But the Hercules fleet is already stretched thin with other duties, including transporting troops and equipment abroad, and providing air-to-air refueling for fighter jets.
The Joint Rescue Co-ordination Centre in Victoria, which covers all of Western Canada, receives approximately 3,000 search-and-rescue calls per year, according to the military’s most-recent estimates. Three-quarters of those calls are for maritime incidents, while 10 per cent are for air incidents and 15 per cent are requests for humanitarian assistance.
Many of those calls can be serviced by the air force’s Cormorant search-and-rescue helicopters, though their range and flight time is limited. “The Cormorant can, and does, successfully conduct SAR missions on its own on both the East and West coasts,” Sadiku said.
“However, there are a few missions that do occasionally occur that are outside of the effective radius of action of the CH-149 and for those missions, if fixed-wing support is needed, the CC-130H Hercules remains able to support from Winnipeg.”

AVAILABLE DATA -
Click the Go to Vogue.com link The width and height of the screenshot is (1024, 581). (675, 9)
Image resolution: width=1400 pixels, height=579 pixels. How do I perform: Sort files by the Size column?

QUESTIONS TO ANSWER -
1. From the search-and-rescue text, reproduce word for word the part that opens with the words containing "The Joint Rescue" and closes with "for humanitarian assistance.".
2. Answer these questions using the search-and-rescue text:
(a) About how many search-and-rescue calls per year does the Joint Rescue Co-ordination Centre in Victoria receive?
(b) What percentage of those calls are for air incidents?
(c) From which city can the CC-130H Hercules support missions outside the CH-149's effective radius of action?
3. In the search-and-rescue text, restate the paragraph beginning "The Joint Rescue Co-ordination Centre in Victoria" as a short list that keeps its main facts.

SOLUTIONS TO THE TASKS -
1.
The Joint Rescue Co-ordination Centre in Victoria, which covers all of Western Canada, receives approximately 3,000 search-and-rescue calls per year, according to the military’s most-recent estimates. Three-quarters of those calls are for maritime incidents, while 10 per cent are for air incidents and 15 per cent are requests for humanitarian assistance.

2.
(a) Approximately 3,000.
(b) 10 per cent.
(c) Winnipeg.

3.
- Joint Rescue Co-ordination Centre in Victoria: covers all of Western Canada
- Receives approximately 3,000 search-and-rescue calls per year (military's most recent estimates)
- Maritime incidents: three-quarters of calls
- Air incidents: 10 per cent
- Requests for humanitarian assistance: 15 per cent